● MATERIALS PROVIDED
● ● ● ●

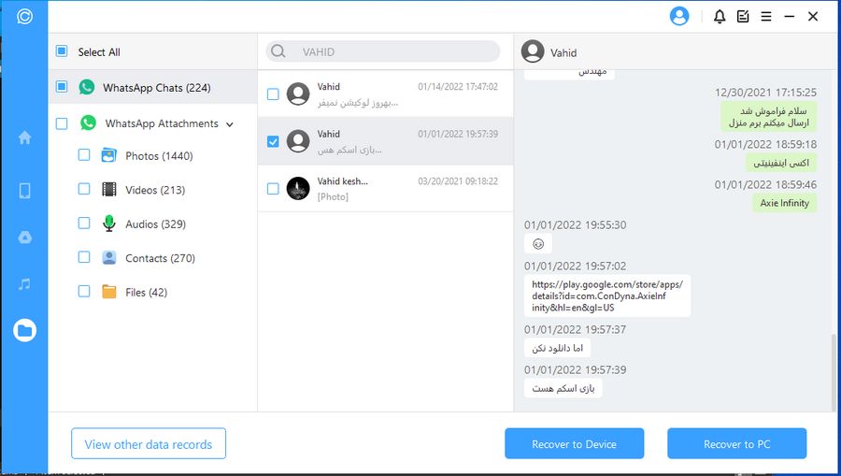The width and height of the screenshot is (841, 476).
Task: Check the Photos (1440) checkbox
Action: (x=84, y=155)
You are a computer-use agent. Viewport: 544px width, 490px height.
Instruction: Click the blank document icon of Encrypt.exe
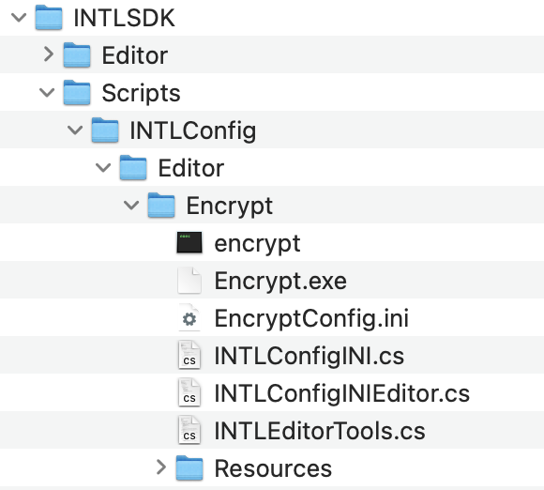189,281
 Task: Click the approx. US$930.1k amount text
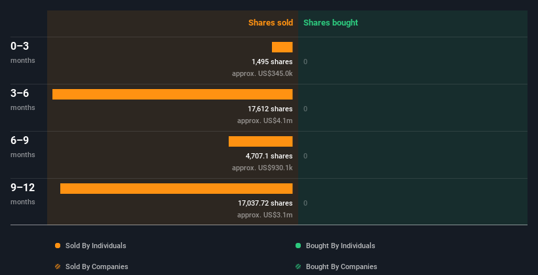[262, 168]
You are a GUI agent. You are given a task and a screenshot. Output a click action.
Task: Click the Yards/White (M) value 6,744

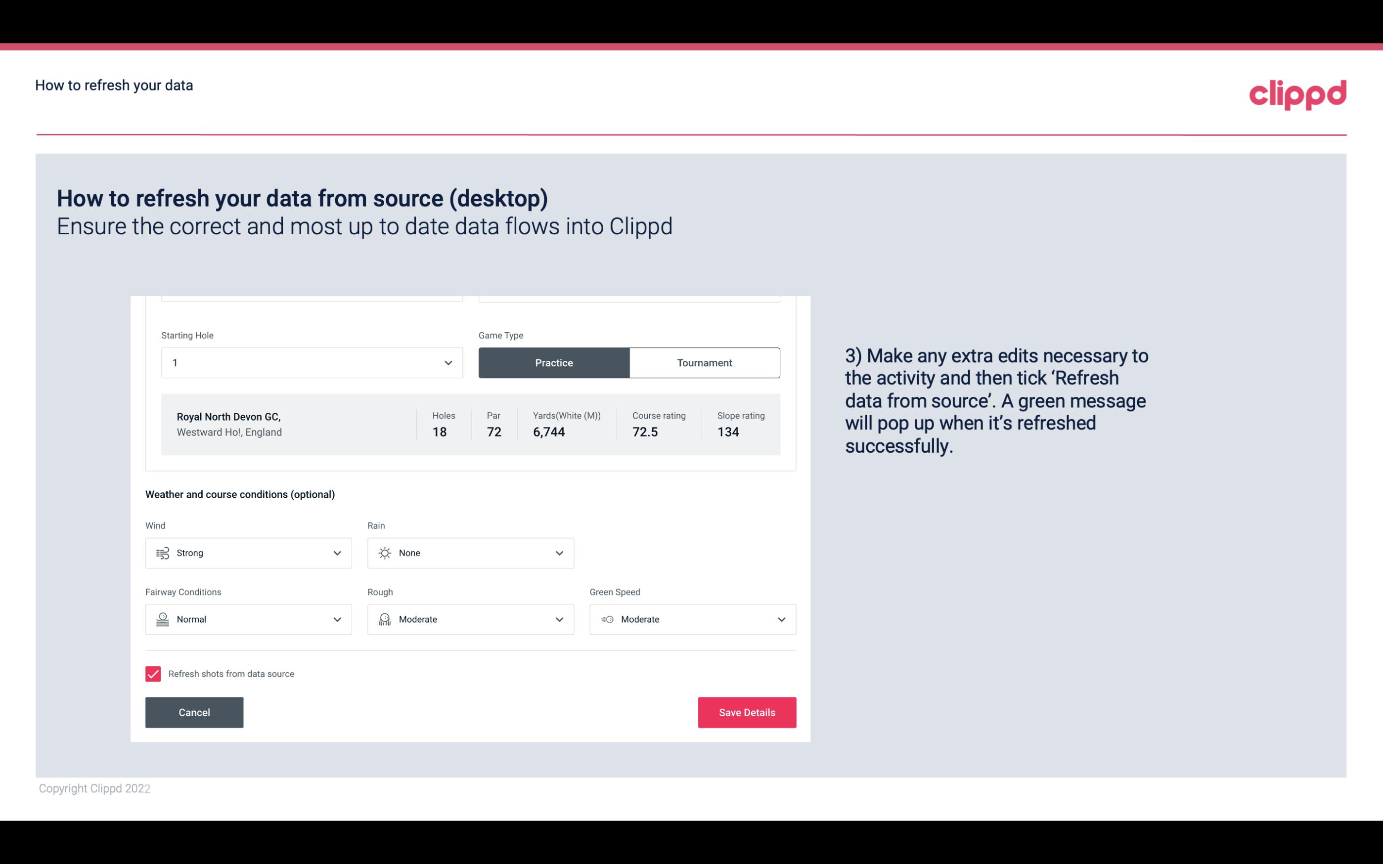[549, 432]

● ● ● ●

● THE TASK
Word for word, restate the lines from the one containing "You are a computer-use" through the end of the listing, and nothing more. Skip the pictures.

● TASK RESULT
You are a computer-use agent. Viewport: 544px width, 490px height.
Instruction: Click the blank document icon of Encrypt.exe
189,281
 Task: Click the approx. US$930.1k amount text
[262, 168]
You are a GUI agent. You are given a task and a screenshot. Output a click action.
Task: Click the Yards/White (M) value 6,744

[549, 432]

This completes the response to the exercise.